Opinion

Room for improvement

With the general election over, Natalie Perera looks at where the Government should go from here.

Before the general election, the Education Policy Institute analysed the manifestos of the Conservatives, Labour and the Liberal Democrats to assess and compare their offers in relation to a range of education issues, including the early years.Let’s park the latter two manifestos for now and focus on the Conservatives’ commitments.

There were no big-ticket commitments in relation to the early years. Unlike the other two parties, the Conservatives made no pledges to either increase the free entitlement or to invest additional funding in improving the quality of the workforce.
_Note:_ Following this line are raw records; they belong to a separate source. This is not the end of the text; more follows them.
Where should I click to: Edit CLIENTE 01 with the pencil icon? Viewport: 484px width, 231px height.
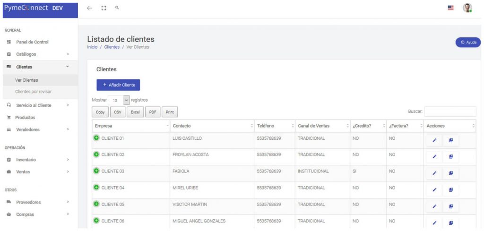pos(434,140)
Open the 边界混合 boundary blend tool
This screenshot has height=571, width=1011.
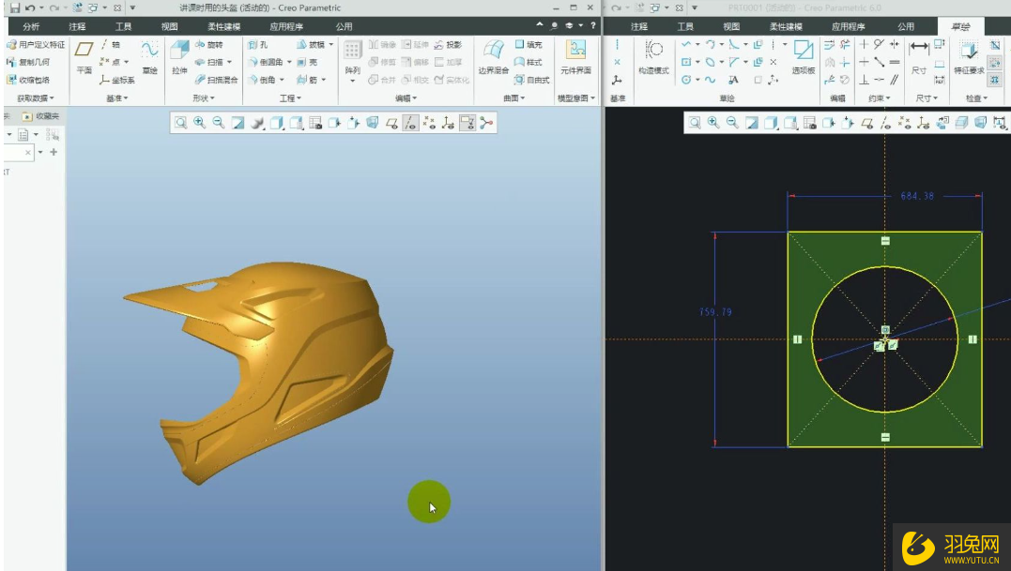(x=493, y=54)
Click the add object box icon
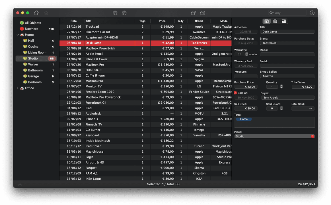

There were, however, two interesting proposals aimed primarily at bolstering the maintained sector. The first was to provide a capital fund to expand nursery provision within primary schools. So far, there isn’t any evidence that this approach would have an impact on quality or outcomes, but it could help to ease the pressure on places in some areas.

The second was to enable maintained nursery schools to convert to multi-academy trusts so that they can leverage more funding by offering services to other providers. Again, this may well help the financial sustainability of some maintained nursery schools, but there is no real evidence that it will shift the dial in improving outcomes and equity for young children.
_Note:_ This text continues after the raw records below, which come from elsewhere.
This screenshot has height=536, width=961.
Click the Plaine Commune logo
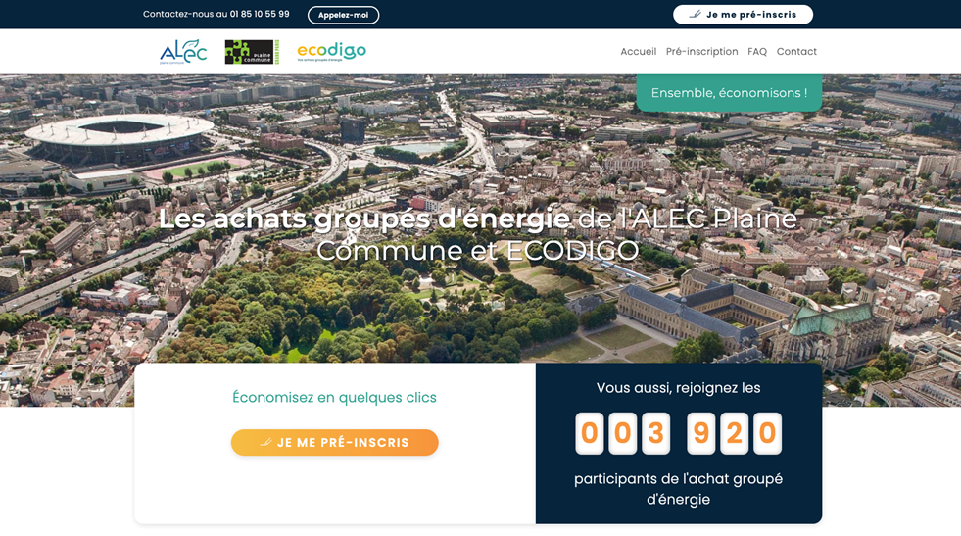point(251,52)
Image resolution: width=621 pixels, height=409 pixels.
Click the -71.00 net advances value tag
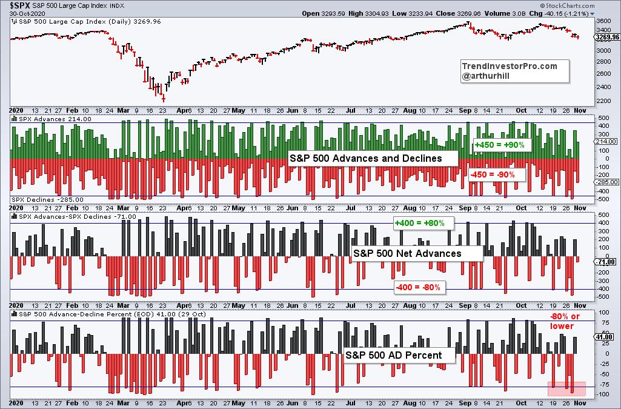(606, 262)
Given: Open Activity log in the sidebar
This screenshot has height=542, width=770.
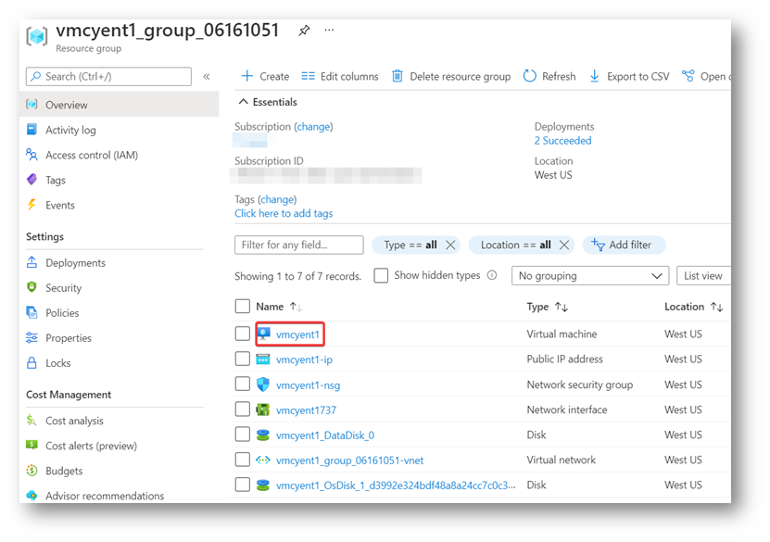Looking at the screenshot, I should [70, 131].
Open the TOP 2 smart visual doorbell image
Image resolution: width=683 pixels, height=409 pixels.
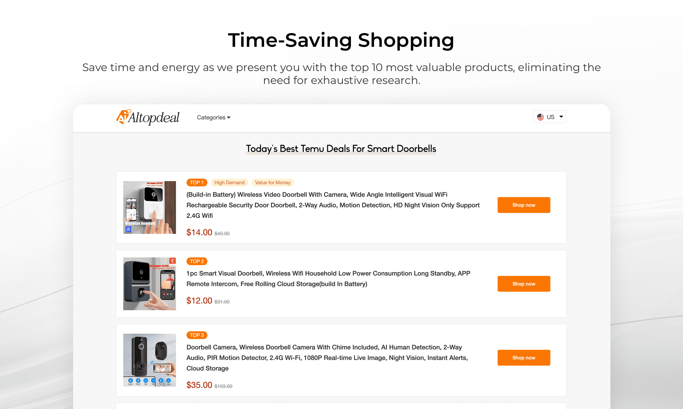[150, 284]
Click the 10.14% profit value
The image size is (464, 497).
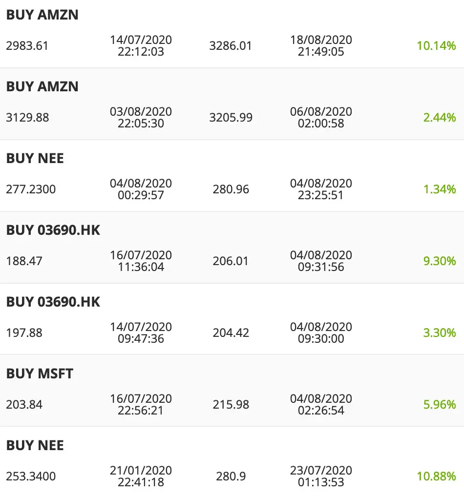click(436, 45)
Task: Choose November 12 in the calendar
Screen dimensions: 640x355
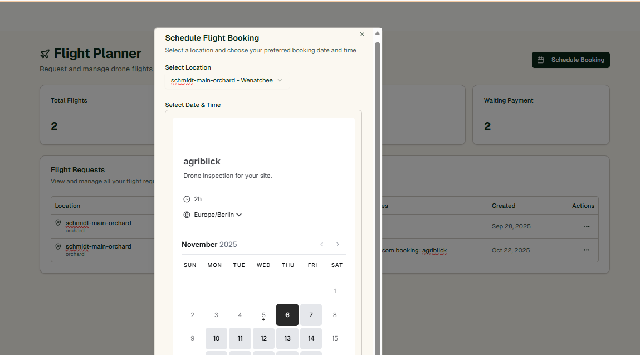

So where should the Government go from here? A good place to start would be the recent report from the OECD on Key Indicators for Early Childhood Education and Care. It looked at data from more than 30 countries and reviewed existing evidence. Its findings confirmed what many of us understood already.

There are six important features of an effective early years system: significant public investment; a highly trained, well-paid and diverse workforce; the engagement of parents; equitable access; a curriculum framework co-constructed with stakeholders; and integrated education and childcare. The OECD’s appetite to analyse and benchmark the early years will provide much-needed focus on this area. But securing this focus will require consensus on standardised assessment for under-fives.

The report finds that, overall, the UK doesn’t perform significantly badly in comparison with other countries, but there is certainly room for improvement if we want to go from average to world-class.